Die Bürgerbeauftragte, die Fälle von Missmanagement der EU-Behörden untersucht, forderte von Frontex Einsicht in eine Reihe von Dokumenten zu der Seenotrettung. Dazu gehört der Bericht über den Untergang des überladenen Flüchtlingsschiffs, bei dessen Kentern nach Angaben der EU-Kommission womöglich 600 Menschen ums Leben kamen. Zudem verlangte O'Reilly Auskunft über die Abstimmung zwischen Frontex und der griechischen Küstenwache.

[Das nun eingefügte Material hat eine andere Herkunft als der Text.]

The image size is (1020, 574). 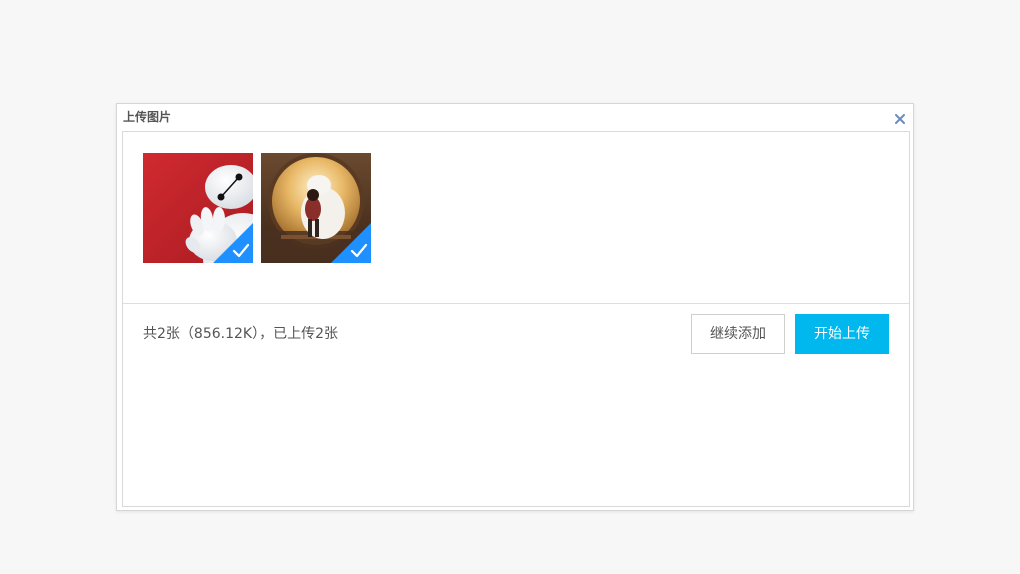 What do you see at coordinates (515, 118) in the screenshot?
I see `dialog-title-bar: 上传图片` at bounding box center [515, 118].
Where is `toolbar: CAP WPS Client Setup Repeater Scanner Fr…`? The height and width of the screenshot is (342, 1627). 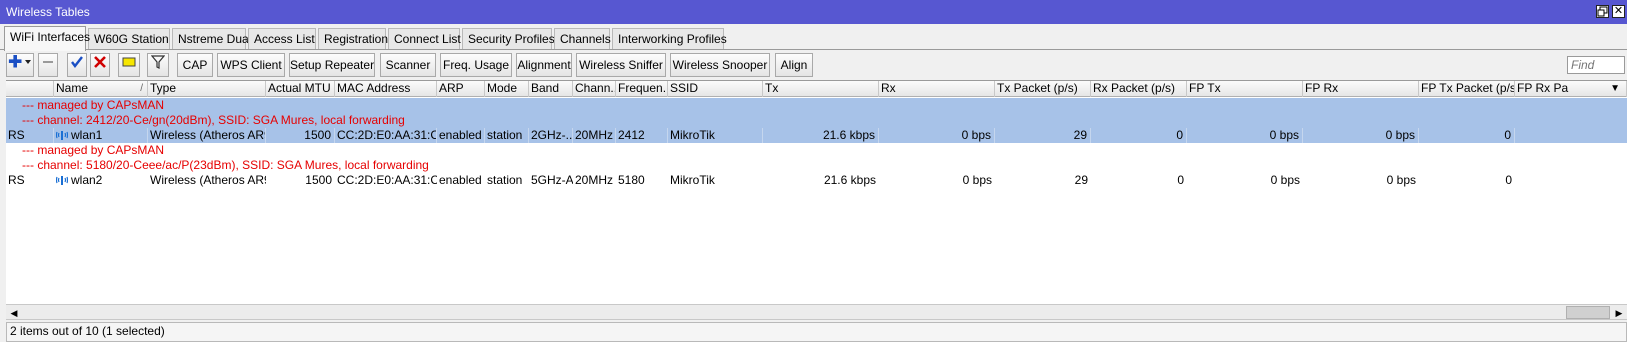
toolbar: CAP WPS Client Setup Repeater Scanner Fr… is located at coordinates (814, 65).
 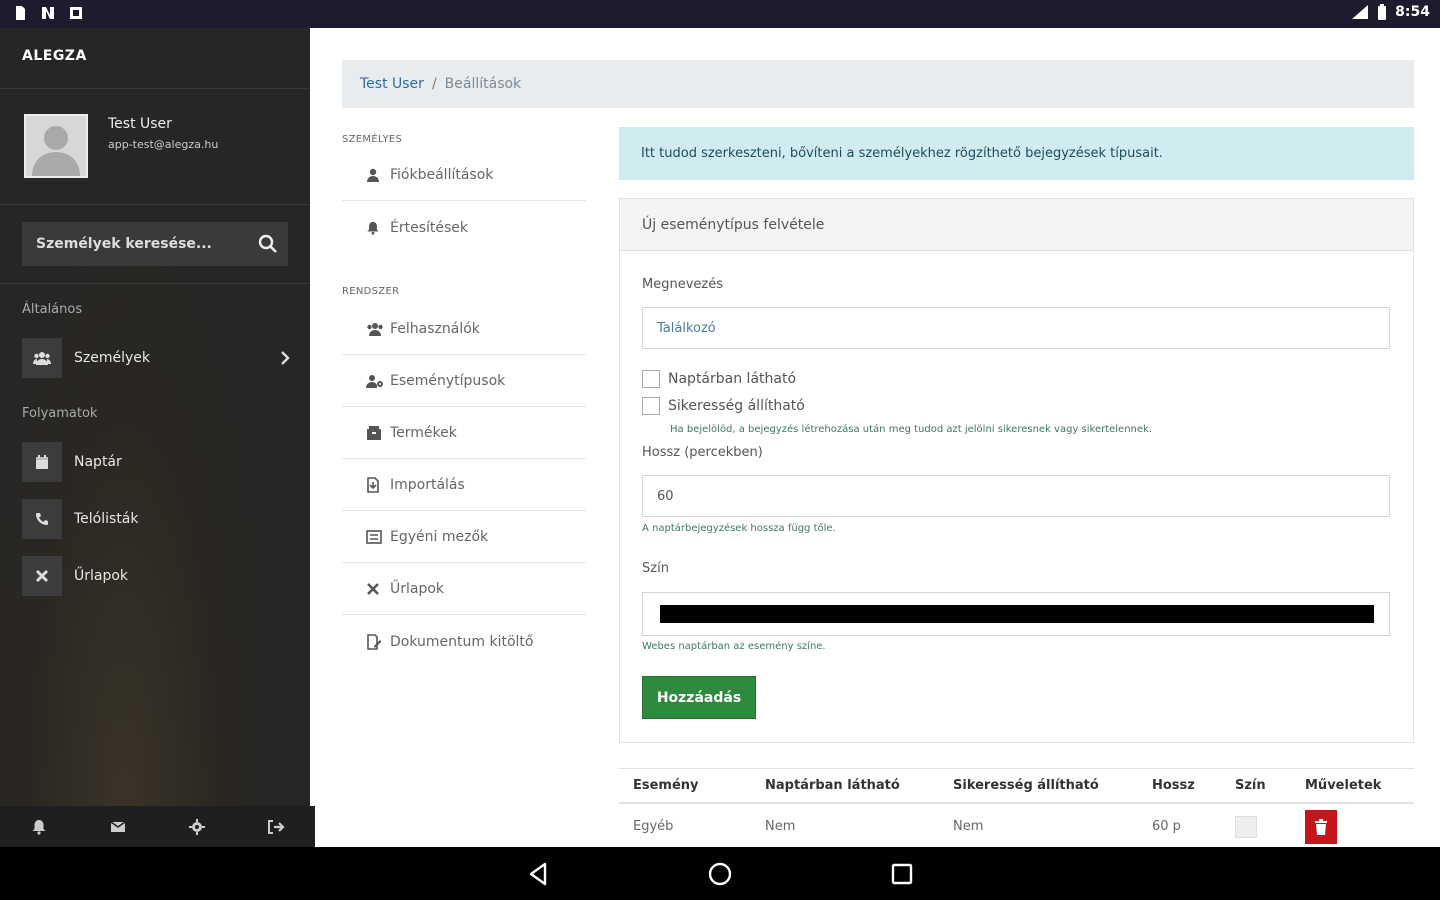 I want to click on android-navigation-bar, so click(x=720, y=874).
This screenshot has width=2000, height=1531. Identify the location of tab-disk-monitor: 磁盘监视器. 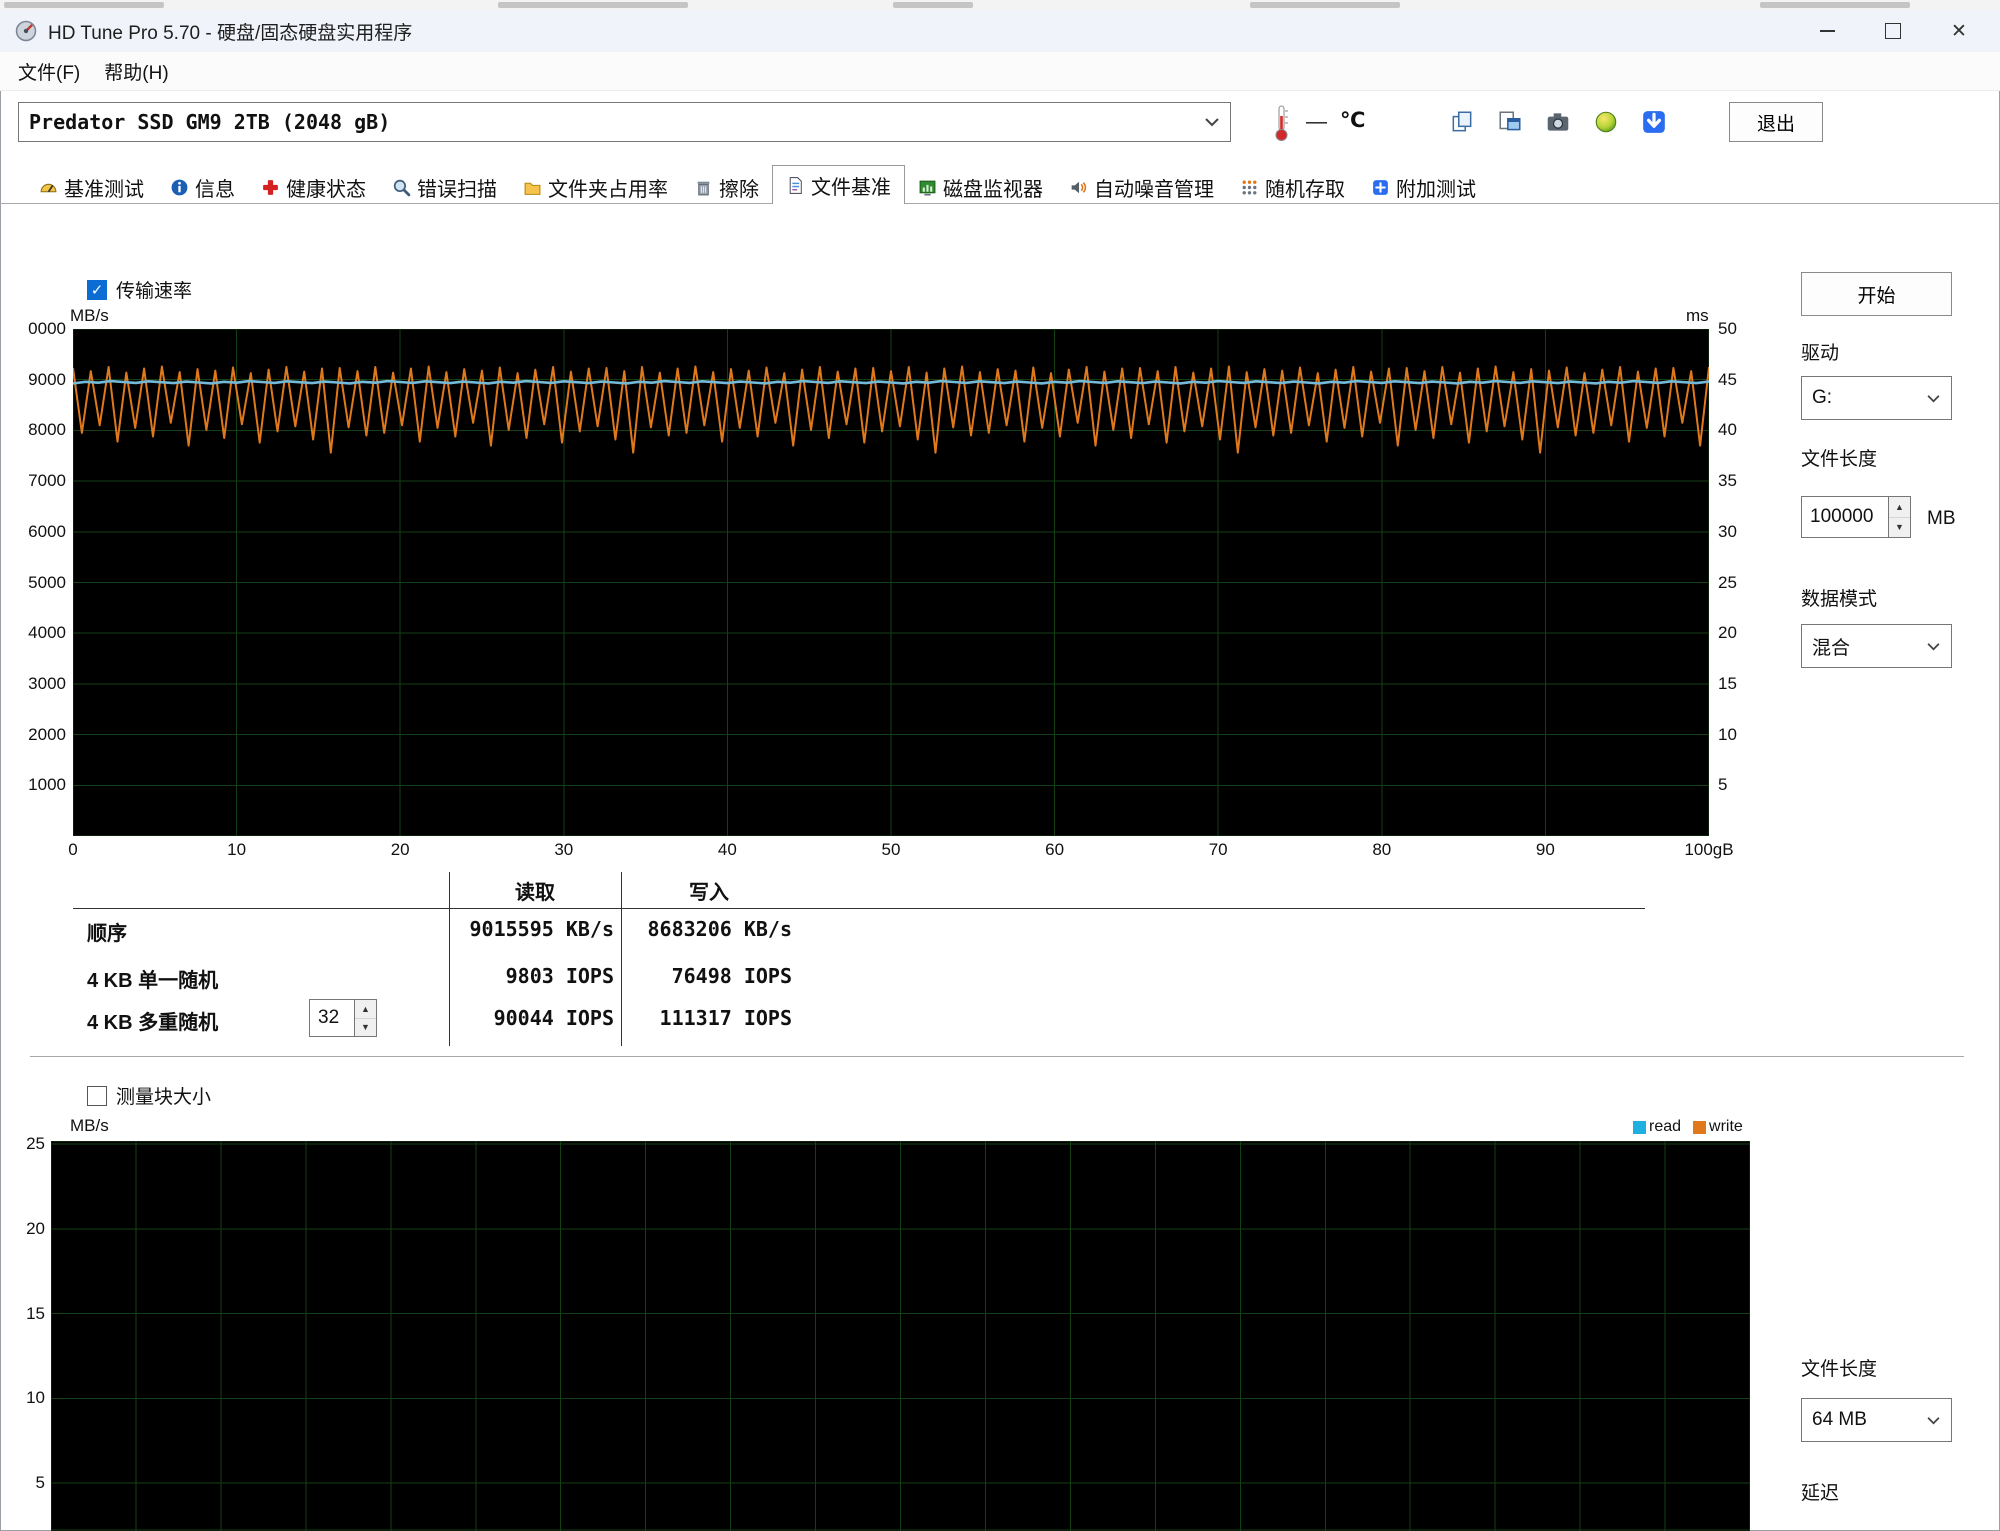
(980, 187).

Frontex-Chef Hans Leijtens hatte Anfang Juli bei einer Anhörung im Europaparlament bekräftigt, dass ein Flugzeug und eine Drohne der Grenzschutzagentur das Schiff vor dem Kentern überflogen hätten. Frontex habe "Hilfe angeboten, aber es gab keine Antwort der griechischen Behörden", sagte er. Die griechische Küstenwache gibt ihrerseits an, die Bootsbesatzung habe Hilfe abgelehnt und betont, das Boot wolle nach Italien weiterfahren.
Das marode Schiff war von Libyen aus Richtung Europa gestartet und in der Nacht zum 14. Juni vor der Halbinsel Peloponnes an einer der tiefsten Stellen des Mittelmeers gekentert. Rund hundert Menschen überlebten das Unglück, 82 Leichen wurden geborgen. Nach Angaben von Überlebenden befanden sich zur Zeit des Unglücks zahlreiche Frauen und Kinder im Laderaum des Schiffes.